C'est un dossier majeur que celui d'Alstom qui a fait l'objet d'un accord tripartite qualifié d'équilibré lorsqu'il nous a été présenté au mois de juin 2014 pour éviter l'absorption. Je parle bien d'un accord équilibré et non d'une alliance.
En tant que député du mouvement républicain et citoyen, je souscris à l'idée d'une commission d'enquête parlementaire sur l'ensemble de ce dossier.
S'agissant des coentreprises, l'équilibre ne correspond pas à ce qui a été dit devant la représentation nationale l'année dernière. Vos propos le confirment, ces trois coentreprises sont dominées par General Electric. Comme vous l'avez déclaré avec une certaine satisfaction que j'ai notée dans le journal L'Express : « nous sommes le consolidé et non le consolidateur ». Votre engagement et celui d'Alstom dans les coentreprises est-il durable ? Tout cela ne présage-t-il pas un désengagement total d'Alstom et la revente de ces actions dans un horizon assez court ?
Monsieur le président Kron, vous vous vantez d'avoir recueilli l'assentiment du comité central d'entreprise au niveau européen, d'avoir consulté – management, salariés, syndicats. Finalement, seuls les affreux politiques que nous sommes vous ont donné quelques difficultés à cause de la fuite de Bloomberg ! Versez-vous un dividende exceptionnel à vos actionnaires pour l'accompagner ? Vous-même, vous vous préparez à toucher un bonus de 4 millions d'euros. Vous le justifiez par un chimérique marché international où l'offre rencontrerait la demande.
Beaucoup de choses ont évolué depuis le mois de juin. Au regard des distributions de dividendes aux actionnaires, quel sera le montant du produit de la cession opérée qui sera réinvesti dans Alstom Transport ?
Comme je le disais, les choses ont évolué. Je pense à l'ardoise judiciaire aux États-Unis, à la valorisation de la marque Alstom. Toutefois, la dimension financière n'a pas évolué. Tout est négociable, à l'exception de la part des actionnaires et de la voracité intéressée du haut management. Est-ce, selon vous, un bon résumé de l'état du capitalisme financiarisé ?
Vous aimez dire que vous avez fait le boulot. Mais ne pensez-vous pas qu'une réforme de la gouvernance d'entreprise aiderait à avoir une vision plus large de l'entreprise, de l'intérêt de l'entreprise en rapprochant par exemple shareholders et stakeholders ?
Nous avons un point commun : nous sommes des amis de l'atome.
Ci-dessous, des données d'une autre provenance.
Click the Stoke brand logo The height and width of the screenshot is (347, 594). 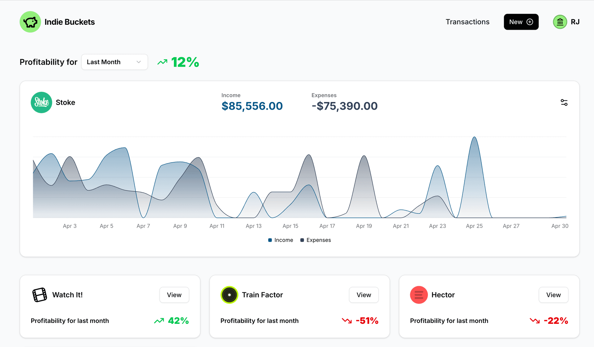click(x=41, y=103)
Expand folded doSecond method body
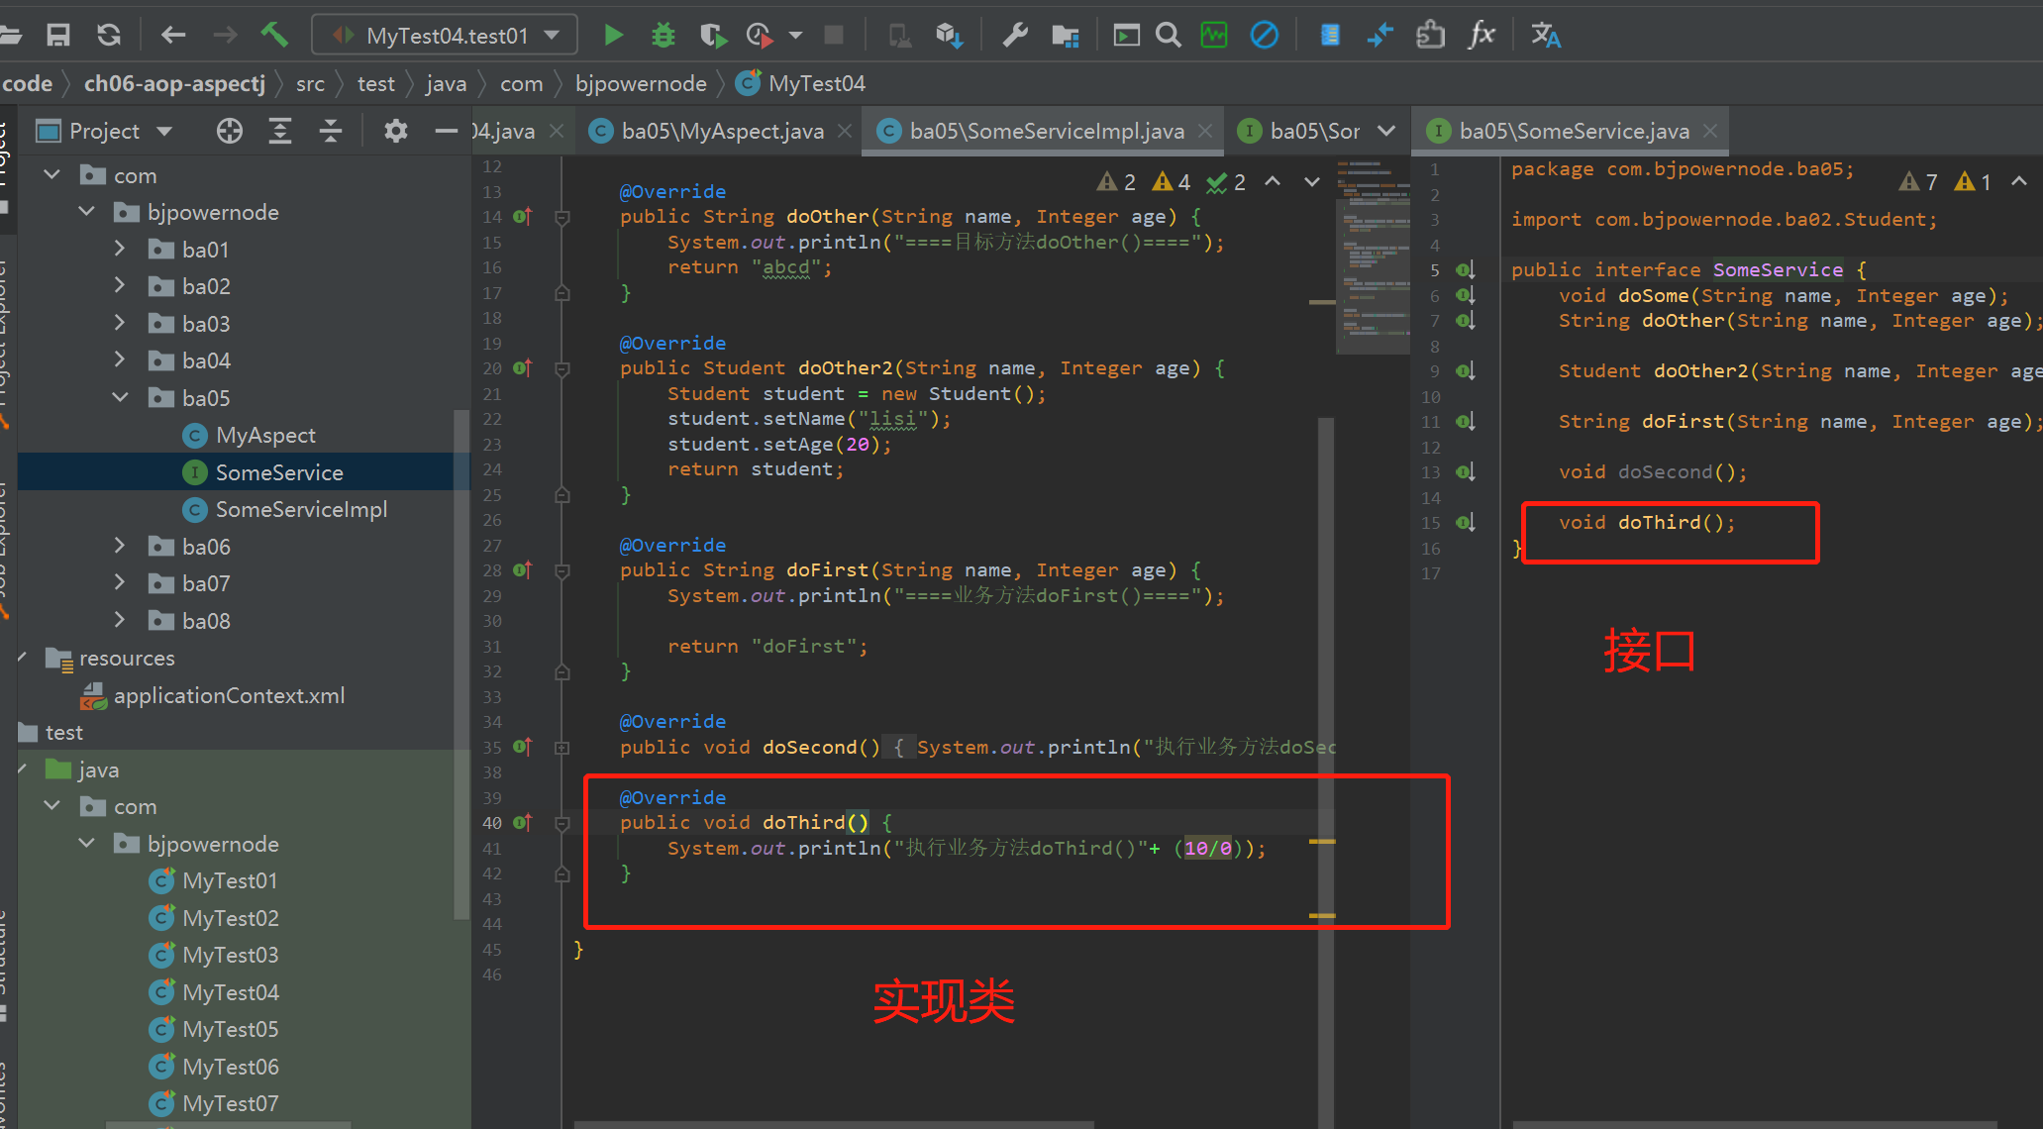The image size is (2043, 1129). click(x=562, y=748)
À l'occasion des difficultés d'Areva, beaucoup ont utilisé l'expression « équipe de France du nucléaire ». Il faut savoir ne pas abuser de cette expression parce que la métaphore sportive peut renvoyer à de bonnes et mauvaises périodes, à 1998 ou à 2010. N'avez-vous pas le sentiment que « l'équipe de France du nucléaire » avant même sa réformation vient de céder au mercato un de ses meilleurs joueurs ?
Vous êtes un ami de l'atome, mais nous divergeons assez vite puisque vous semblez considérer le nucléaire comme un business comme les autres, un marché avec des acteurs privés et un État régulateur. Vous êtes patron d'Alstom depuis 2003. N'est-ce pas une vision un peu naïve d'un secteur où se croisent des intérêts d'État – et non de complot – puissants, que ce soit dans le nucléaire civil, le nucléaire que je qualifierai de religieux, des rapports de force diplomatiques et géopolitiques propres aux questions énergétiques ?
Au fond, ce que j'aime dans la métaphore « équipe de France du nucléaire », c'est l'idée qu'au-dessus des joueurs il y a un intérêt supérieur souverain, celui de la France. L'opération de 2014 semble conduite par un principe contraire : tout pour l'actionnaire. Pensez-vous qu'Alstom fasse encore partie d'une « équipe de France du nucléaire » et puisse encore en faire partie dans le très court terme ?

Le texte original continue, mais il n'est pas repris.